• **TASK TO COMPLETE**: Write out the entries again exactly as they are given.

### STUDY MATERIAL

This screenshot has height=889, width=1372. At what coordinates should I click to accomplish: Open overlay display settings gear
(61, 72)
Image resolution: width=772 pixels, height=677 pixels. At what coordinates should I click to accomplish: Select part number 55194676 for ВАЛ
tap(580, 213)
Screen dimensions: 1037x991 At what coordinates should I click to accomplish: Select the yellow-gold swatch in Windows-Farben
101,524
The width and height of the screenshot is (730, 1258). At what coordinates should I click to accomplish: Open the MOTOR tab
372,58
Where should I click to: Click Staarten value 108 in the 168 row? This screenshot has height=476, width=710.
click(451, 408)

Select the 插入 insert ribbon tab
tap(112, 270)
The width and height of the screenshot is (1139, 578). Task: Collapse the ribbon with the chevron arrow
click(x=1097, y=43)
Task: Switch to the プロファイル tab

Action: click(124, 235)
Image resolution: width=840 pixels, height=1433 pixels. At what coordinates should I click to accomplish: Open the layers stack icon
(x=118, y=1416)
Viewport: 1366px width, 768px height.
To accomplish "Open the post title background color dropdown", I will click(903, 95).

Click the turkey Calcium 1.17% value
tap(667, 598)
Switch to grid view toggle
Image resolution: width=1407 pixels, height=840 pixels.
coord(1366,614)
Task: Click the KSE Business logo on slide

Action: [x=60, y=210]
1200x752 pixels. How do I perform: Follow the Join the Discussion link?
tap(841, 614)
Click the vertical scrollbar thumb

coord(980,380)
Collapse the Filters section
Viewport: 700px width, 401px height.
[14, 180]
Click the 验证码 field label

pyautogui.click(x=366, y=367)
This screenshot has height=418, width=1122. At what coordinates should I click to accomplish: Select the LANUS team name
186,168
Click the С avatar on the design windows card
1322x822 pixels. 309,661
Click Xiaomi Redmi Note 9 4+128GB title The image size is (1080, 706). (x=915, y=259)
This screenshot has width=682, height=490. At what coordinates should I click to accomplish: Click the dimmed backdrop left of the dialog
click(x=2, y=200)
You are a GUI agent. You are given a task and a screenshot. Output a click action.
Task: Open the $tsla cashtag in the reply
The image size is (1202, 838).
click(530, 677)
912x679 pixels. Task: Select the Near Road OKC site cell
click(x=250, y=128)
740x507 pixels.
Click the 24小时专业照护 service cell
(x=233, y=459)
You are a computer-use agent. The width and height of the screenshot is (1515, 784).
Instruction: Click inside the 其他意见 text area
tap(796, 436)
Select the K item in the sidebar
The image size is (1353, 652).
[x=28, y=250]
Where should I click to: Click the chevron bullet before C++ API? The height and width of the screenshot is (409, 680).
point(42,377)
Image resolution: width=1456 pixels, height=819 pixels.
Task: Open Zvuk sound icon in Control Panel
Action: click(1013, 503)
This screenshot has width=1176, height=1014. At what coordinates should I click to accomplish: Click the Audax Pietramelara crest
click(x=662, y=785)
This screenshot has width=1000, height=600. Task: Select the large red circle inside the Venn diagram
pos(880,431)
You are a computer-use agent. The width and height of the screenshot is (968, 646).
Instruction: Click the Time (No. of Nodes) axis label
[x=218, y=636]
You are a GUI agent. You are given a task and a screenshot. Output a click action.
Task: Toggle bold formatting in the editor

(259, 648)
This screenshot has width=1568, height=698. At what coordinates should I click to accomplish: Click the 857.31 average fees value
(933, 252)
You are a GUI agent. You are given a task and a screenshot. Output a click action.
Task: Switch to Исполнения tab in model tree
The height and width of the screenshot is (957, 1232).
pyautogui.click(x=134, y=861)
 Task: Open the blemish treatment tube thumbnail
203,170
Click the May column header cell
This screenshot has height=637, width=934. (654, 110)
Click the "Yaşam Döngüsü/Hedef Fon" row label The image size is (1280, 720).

######

• **WORKED SOLUTION**:
This screenshot has height=889, width=1372. At what coordinates should I click to accomplish: Open overlay display settings gear
(61, 72)
Image resolution: width=772 pixels, height=677 pixels. At what coordinates should I click to accomplish: Select part number 55194676 for ВАЛ
tap(580, 213)
Screen dimensions: 1037x991 At what coordinates should I click to accomplish: Select the yellow-gold swatch in Windows-Farben
101,524
The width and height of the screenshot is (730, 1258). At what coordinates should I click to accomplish: Open the MOTOR tab
372,58
Where should I click to: Click Staarten value 108 in the 168 row? This screenshot has height=476, width=710.
click(451, 408)

Select the 插入 insert ribbon tab
tap(112, 270)
The width and height of the screenshot is (1139, 578). Task: Collapse the ribbon with the chevron arrow
click(x=1097, y=43)
Task: Switch to the プロファイル tab

Action: click(124, 235)
Image resolution: width=840 pixels, height=1433 pixels. At what coordinates should I click to accomplish: Open the layers stack icon
(x=118, y=1416)
Viewport: 1366px width, 768px height.
To accomplish "Open the post title background color dropdown", I will click(903, 95).

Click the turkey Calcium 1.17% value
tap(667, 598)
Switch to grid view toggle
Image resolution: width=1407 pixels, height=840 pixels.
coord(1366,614)
Task: Click the KSE Business logo on slide

Action: [x=60, y=210]
1200x752 pixels. How do I perform: Follow the Join the Discussion link?
tap(841, 614)
Click the vertical scrollbar thumb

coord(980,380)
Collapse the Filters section
Viewport: 700px width, 401px height.
[14, 180]
Click the 验证码 field label

pyautogui.click(x=366, y=367)
This screenshot has height=418, width=1122. At what coordinates should I click to accomplish: Select the LANUS team name
186,168
Click the С avatar on the design windows card
1322x822 pixels. 309,661
Click Xiaomi Redmi Note 9 4+128GB title The image size is (1080, 706). (x=915, y=259)
This screenshot has width=682, height=490. At what coordinates should I click to accomplish: Click the dimmed backdrop left of the dialog
click(x=2, y=200)
You are a GUI agent. You are given a task and a screenshot. Output a click action.
Task: Open the $tsla cashtag in the reply
The image size is (1202, 838).
click(530, 677)
912x679 pixels. Task: Select the Near Road OKC site cell
click(x=250, y=128)
740x507 pixels.
Click the 24小时专业照护 service cell
(x=233, y=459)
You are a computer-use agent. The width and height of the screenshot is (1515, 784).
Instruction: Click inside the 其他意见 text area
tap(796, 436)
Select the K item in the sidebar
The image size is (1353, 652).
[x=28, y=250]
Where should I click to: Click the chevron bullet before C++ API? The height and width of the screenshot is (409, 680).
point(42,377)
Image resolution: width=1456 pixels, height=819 pixels.
Task: Open Zvuk sound icon in Control Panel
Action: click(1013, 503)
This screenshot has width=1176, height=1014. At what coordinates should I click to accomplish: Click the Audax Pietramelara crest
click(x=662, y=785)
This screenshot has width=1000, height=600. Task: Select the large red circle inside the Venn diagram
pos(880,431)
You are a computer-use agent. The width and height of the screenshot is (968, 646).
Instruction: Click the Time (No. of Nodes) axis label
[x=218, y=636]
You are a GUI agent. You are given a task and a screenshot. Output a click action.
Task: Toggle bold formatting in the editor

(259, 648)
This screenshot has width=1568, height=698. At what coordinates should I click to accomplish: Click the 857.31 average fees value
(933, 252)
You are a GUI agent. You are given a task and a screenshot. Output a click action.
Task: Switch to Исполнения tab in model tree
The height and width of the screenshot is (957, 1232).
pyautogui.click(x=134, y=861)
 Task: Open the blemish treatment tube thumbnail
203,170
Click the May column header cell
This screenshot has height=637, width=934. (654, 110)
Click the "Yaşam Döngüsü/Hedef Fon" row label The image size is (1280, 720).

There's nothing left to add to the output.